God called Jonah to go preach to the Ninevites. The Ninevites were Israel's chief enemy at the time. They had destroyed most of Israel and led ten tribes into captivity. Jonah hated Ninevites with a passion. So when God told him to go preach, he immediately attempted to run off as far as he could, rather than see those Ninevites saved.
Jonah did not get far. He encountered a great storm at sea. The sailors determined that he was the reason. so they threw him into the ocean. But God sent a great fish to swallow him and regurgitate him up on the shore of Assyria, not far from Ninevah.
I have always tried to imagine what Jonah must have looked like lying on the shore in a pool of whale puke. His skin must have been a ghastly white, from the effect of the stomach acids. His hair would probably been burned off. His clothes were almost gone, and what was left must have been bleached white as well. When this ghastly apparition showed up on the streets of Ninevah preaching that they were about to be destroyed, he must have looked like a ghost from beyond the grave. And the Ninevites repented. They clothed themselves in dust and ashes. The Ninevites may have been bloodthirsty pagans, but they were smart enough to recognize a miracle when they saw it.
The queen of Sheba believed when she heard preaching. Ninevah believed when they saw a miracle. What will it take for us to believe?
Jonah went to a people much worse than the Shebans. But when the Ninevites saw a man who survived three days at sea in the belly of a whale, they believed that the hand of God was in it. The repented and changed their ways. Yet the Jews of Jesus' day had Jesus, healing people, raising the dead, doing miracles--and they did not believe. They were too occupied with worldly things to seriously consider the ramifications of what they were seeing.
So Jesus tells them to look up, pay attention, and see God when He is right in front of their faces.
Then Jesus launches into a lecture about the important of using your eyes.
33 "No one lights a lamp and puts it in a place where it will be hidden, or under a bowl. Instead he puts it on its stand, so that those who come in may see the light. 34 Your eye is the lamp of your body. When your eyes are good, your whole body also is full of light. But when they are bad, your body also is full of darkness. 35 See to it, then, that the light within you is not darkness. 36 Therefore, if your whole body is full of light, and no part of it dark, it will be completely lighted, as when the light of a lamp shines on you."
Where do you put hour eyes? Jesus says. The Gospel has not been put under a bushel basket. It's here, in plain sight. This was the generation which saw Jesus rise from the dead, yet they did not believe. They saw Him walk on water, feed the multituces, still storms, and yet they did not believe.
I tell you to use your heads. Look around. Fix your eyes on the truth. Don't let the glamor and glitz of the world fool you into looking away, but look at the Gospel in front of you.

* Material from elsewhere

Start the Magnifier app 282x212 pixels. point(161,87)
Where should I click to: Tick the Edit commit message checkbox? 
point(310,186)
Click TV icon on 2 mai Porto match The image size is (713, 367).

Look at the Bible. See the miracles that Jesus did. See the miracles done in Jesus' name.
Look at history. See how the wisdom of Jesus has transformed the world around us. We are better than the Muslims because we have the gospel of love and forgiveness. We did not get the Gospel by accident. God gave it to us.
We have the lives of the saints. Study about those who have gone before us and see how God led them through their troubles and gave them courage to speak, pray and preach.

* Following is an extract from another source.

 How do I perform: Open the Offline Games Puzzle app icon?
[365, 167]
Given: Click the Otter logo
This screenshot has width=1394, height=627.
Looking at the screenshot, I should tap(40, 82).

We have the lives of the modern saints. In ever church and every town there are those who have been transformed by the good news of Jesus.
Especially, we have the Cross. You can never look at the cross of Jesus and say that God doesn't love you. You can never look at the empty tomb and say that something is impossible. You can never look at Pentecost and say God has abandoned you. And you can never read Revelation and say that you don't know if God will win. He will.
God has set the truth before you. It is up to us to see and to believe.